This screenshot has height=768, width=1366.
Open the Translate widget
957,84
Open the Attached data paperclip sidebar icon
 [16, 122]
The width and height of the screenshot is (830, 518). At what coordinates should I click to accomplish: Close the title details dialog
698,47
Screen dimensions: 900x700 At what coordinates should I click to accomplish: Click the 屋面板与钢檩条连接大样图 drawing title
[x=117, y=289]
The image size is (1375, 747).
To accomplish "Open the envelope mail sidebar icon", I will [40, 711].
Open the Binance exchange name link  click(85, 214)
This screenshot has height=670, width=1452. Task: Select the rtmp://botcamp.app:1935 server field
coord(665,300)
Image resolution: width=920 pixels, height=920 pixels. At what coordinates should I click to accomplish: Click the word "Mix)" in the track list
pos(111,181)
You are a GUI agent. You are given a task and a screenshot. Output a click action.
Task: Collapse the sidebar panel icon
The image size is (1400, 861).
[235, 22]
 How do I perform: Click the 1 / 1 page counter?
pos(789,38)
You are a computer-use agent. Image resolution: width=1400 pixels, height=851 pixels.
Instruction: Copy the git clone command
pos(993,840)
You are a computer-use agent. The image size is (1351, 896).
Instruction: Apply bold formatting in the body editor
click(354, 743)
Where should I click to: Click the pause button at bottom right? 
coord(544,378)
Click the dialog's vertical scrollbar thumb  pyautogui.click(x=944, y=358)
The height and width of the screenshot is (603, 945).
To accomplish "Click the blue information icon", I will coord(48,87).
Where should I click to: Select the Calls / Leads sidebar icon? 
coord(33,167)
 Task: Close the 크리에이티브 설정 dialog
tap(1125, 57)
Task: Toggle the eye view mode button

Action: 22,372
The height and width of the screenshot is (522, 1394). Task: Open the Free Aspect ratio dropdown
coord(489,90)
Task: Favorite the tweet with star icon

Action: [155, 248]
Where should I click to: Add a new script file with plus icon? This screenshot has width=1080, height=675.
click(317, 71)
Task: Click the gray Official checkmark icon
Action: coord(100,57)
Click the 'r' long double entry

────────────────────────────────────────

EXERCISE
Return the listing in full, exactly.

ANSWER
This screenshot has height=768, width=1366.
Open the Translate widget
957,84
Open the Attached data paperclip sidebar icon
 [16, 122]
The width and height of the screenshot is (830, 518). At what coordinates should I click to accomplish: Close the title details dialog
698,47
Screen dimensions: 900x700 At what coordinates should I click to accomplish: Click the 屋面板与钢檩条连接大样图 drawing title
[x=117, y=289]
The image size is (1375, 747).
To accomplish "Open the envelope mail sidebar icon", I will [40, 711].
Open the Binance exchange name link  click(85, 214)
This screenshot has height=670, width=1452. Task: Select the rtmp://botcamp.app:1935 server field
coord(665,300)
Image resolution: width=920 pixels, height=920 pixels. At what coordinates should I click to accomplish: Click the word "Mix)" in the track list
pos(111,181)
You are a GUI agent. You are given a task and a screenshot. Output a click action.
Task: Collapse the sidebar panel icon
The image size is (1400, 861).
[235, 22]
 How do I perform: Click the 1 / 1 page counter?
pos(789,38)
You are a computer-use agent. Image resolution: width=1400 pixels, height=851 pixels.
Instruction: Copy the git clone command
pos(993,840)
You are a computer-use agent. The image size is (1351, 896).
Instruction: Apply bold formatting in the body editor
click(354, 743)
Where should I click to: Click the pause button at bottom right? 
coord(544,378)
Click the dialog's vertical scrollbar thumb  pyautogui.click(x=944, y=358)
The height and width of the screenshot is (603, 945).
To accomplish "Click the blue information icon", I will coord(48,87).
Where should I click to: Select the Calls / Leads sidebar icon? 
coord(33,167)
 Task: Close the 크리에이티브 설정 dialog
tap(1125, 57)
Task: Toggle the eye view mode button

Action: 22,372
The height and width of the screenshot is (522, 1394). Task: Open the Free Aspect ratio dropdown
coord(489,90)
Task: Favorite the tweet with star icon

Action: [155, 248]
Where should I click to: Add a new script file with plus icon? This screenshot has width=1080, height=675.
click(317, 71)
Task: Click the gray Official checkmark icon
Action: coord(100,57)
Click the 'r' long double entry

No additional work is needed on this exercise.